Not sure if this is the intent but I thought I'd write it as a story.
I started CrossFit late 2009 but have been a competitive masters athlete a while longer. After moving to the US from the Netherlands in 2004 I started rowing again. After a few years I was deeply involved in training and competition, so much that I managed to make the final in the US National Championships (Open age) lightweight single in 2009. And then I got hurt. Twice. Because each injury took months to heal, I almost went nuts by not going any training. Somebody directed me to the CrossFit main page, and they had programmed handstand push-ups for the day. Of course there was no way in the world that I could do this, but it sounded so cool that I had to get into it. So I started "CrossFitting" (parentheses because I had no barbell, no clue on how to do things and used my daughter's swing set for pull-up attempts) in the back yard. After a few weeks I decided to join an affiliate to properly learn some things.

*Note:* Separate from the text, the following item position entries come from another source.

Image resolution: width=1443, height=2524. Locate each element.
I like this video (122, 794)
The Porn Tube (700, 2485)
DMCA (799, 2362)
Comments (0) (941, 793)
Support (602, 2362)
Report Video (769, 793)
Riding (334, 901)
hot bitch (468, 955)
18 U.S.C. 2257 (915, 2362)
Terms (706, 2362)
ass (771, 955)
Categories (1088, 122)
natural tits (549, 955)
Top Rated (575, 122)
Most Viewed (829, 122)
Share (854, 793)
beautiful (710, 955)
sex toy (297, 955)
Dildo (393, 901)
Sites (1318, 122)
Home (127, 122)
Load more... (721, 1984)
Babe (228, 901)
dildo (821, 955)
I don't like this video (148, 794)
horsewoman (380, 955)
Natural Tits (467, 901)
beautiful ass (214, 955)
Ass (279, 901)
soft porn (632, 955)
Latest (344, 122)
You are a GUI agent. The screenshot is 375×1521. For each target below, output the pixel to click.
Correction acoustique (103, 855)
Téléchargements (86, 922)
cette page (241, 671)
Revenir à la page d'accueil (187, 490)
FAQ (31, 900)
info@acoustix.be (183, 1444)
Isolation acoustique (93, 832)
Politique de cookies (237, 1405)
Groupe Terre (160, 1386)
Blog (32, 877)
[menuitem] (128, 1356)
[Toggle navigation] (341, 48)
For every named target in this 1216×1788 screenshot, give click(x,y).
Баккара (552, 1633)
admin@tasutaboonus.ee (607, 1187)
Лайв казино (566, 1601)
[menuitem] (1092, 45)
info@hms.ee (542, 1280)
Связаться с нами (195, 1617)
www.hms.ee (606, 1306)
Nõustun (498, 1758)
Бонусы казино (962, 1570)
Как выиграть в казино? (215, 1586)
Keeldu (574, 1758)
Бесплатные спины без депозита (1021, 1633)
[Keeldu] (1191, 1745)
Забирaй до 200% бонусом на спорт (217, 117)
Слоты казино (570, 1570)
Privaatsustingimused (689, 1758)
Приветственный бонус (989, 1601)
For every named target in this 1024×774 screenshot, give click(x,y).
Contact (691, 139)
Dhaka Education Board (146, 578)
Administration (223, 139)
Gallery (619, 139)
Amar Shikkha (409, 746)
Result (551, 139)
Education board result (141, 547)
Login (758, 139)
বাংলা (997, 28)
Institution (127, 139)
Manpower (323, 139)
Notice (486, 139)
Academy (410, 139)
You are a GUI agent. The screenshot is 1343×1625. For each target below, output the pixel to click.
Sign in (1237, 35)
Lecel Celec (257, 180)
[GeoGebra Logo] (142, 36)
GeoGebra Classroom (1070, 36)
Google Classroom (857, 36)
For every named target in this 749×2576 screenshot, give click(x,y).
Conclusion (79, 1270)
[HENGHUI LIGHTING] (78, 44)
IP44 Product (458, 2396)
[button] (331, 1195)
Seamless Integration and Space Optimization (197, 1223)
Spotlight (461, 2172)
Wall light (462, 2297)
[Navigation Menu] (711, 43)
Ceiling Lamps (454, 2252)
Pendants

I went back and forth between rowing and CrossFit, and still do, although I have focused on trying to make it to the Games for the last two years. I aimed for 2017 because I just turned 45 and the Qualifier in 2015 made it clear that I probably would not qualify in 2016 either. Everybody keeps getting better and there are always these pesky young people coming into an age group, so I figured that I should aim to improve to a level such that, in 2017, I would have made the Games in 2015 in the 40-44 age group. I still think that this is about right. Looking at the athlete profiles, one of the things that really scared me was the fact that everybody had a 135# snatch. Mine was 115# at the time and for the life of me, I had no idea how to make it better.
Perhaps an interesting detail is that in the summer of 2015 I took my daughter (and husband part-time) on a humongous, 2-month, cross-country road trip. It was absolutely wonderful. We saw 17 national parks, Cities from Detroit to Seattle to New Orleans, did a rim-to-rim hike across the Grand Canyon, and met some of the craziest and most wonderful people in the world.
But it was also a problem: how to train? Dropping into affiliates was (and turned out to be) a great option for stays in cities, but we were planning to do a lot of camping in remote areas and I wasn't going to sacrifice hours every day just to get to a gym. So I took a barbell. And not just that. I also took rings (pro-tip: trees don't work well for this; try to find a playground), a kettlebell, my jump rope, and various other implements. My coach gave me 4 days of programming each week, and I did things the best I could, while also doing classes at the various affiliates I visited, often with my daughter. It worked out great. At the end of the trip, I even PR'ed my clean and jerk at CrossFit 901: a wonderful Memphis affiliate.
Last year I joined CompTrain Masters for programming and had the great honor and pleasure to go to one of Ben Bergeron's and Katrin Davidsdottir's training camps. It was an absolute blast, and I learned things that have been invaluable. Training has been going well, with ups and downs, the downs invariably being injuries. But I still had not got that 135# snatch. I'd gotten close: 130#, but it was an ugly starfish and I knew that I would never get truly better without improving technique. So I worked on mobility, did Cross-Over Symmetry ever day, and decreased the loading until I could get it (reasonably) right. I was getting closer, but, when the 2017 Open came around, still had not made the lift.
So it was with positive dread that I heard the 17.3 workout. The only good thing about it, from my perspective, was that the C2Bs really wouldn't be a factor. I'm not very good at those, but at least they were only a minor part of the workout.
On Friday morning my friend and reciprocal judge Morgan did it first. She was in a similar situation and she PR'ed her snatch at 135#! She even came close to getting another rep or 2 in but didn't. It was very exciting to watch. When it was my turn. the rounds of 65 and 95 were uneventful. I had about 5 minutes left for the 135# snatch, and I figured that one successful attempt was better than 30 unsuccessful ones. So I took a lift at 105; then one at 115, and then put 125 on the bar.
I failed it. Not just once, but twice. With about 45 seconds left, I decided that I wasn't going to try the 125 again. But I had to try the 135. So I looked at the bar, summoning anger and defiance at the weight. I yelled at it: "Hah!" And with 15 seconds left on the clock, I set up and made the lift. I think that the office workers across the large parking lot heard me yell when I stood it up.
In the end it was barely enough. An Achilles injury kept me from doing double-unders in the months leading up to the Open and 17.5 was positively dreadful. After the Qualifier I was 21st, so I thought that I wouldn't be going to the Games. And that was ok. In the end, it's about the journey, and the journey had been incredible. But I'm stoked to add another chapter.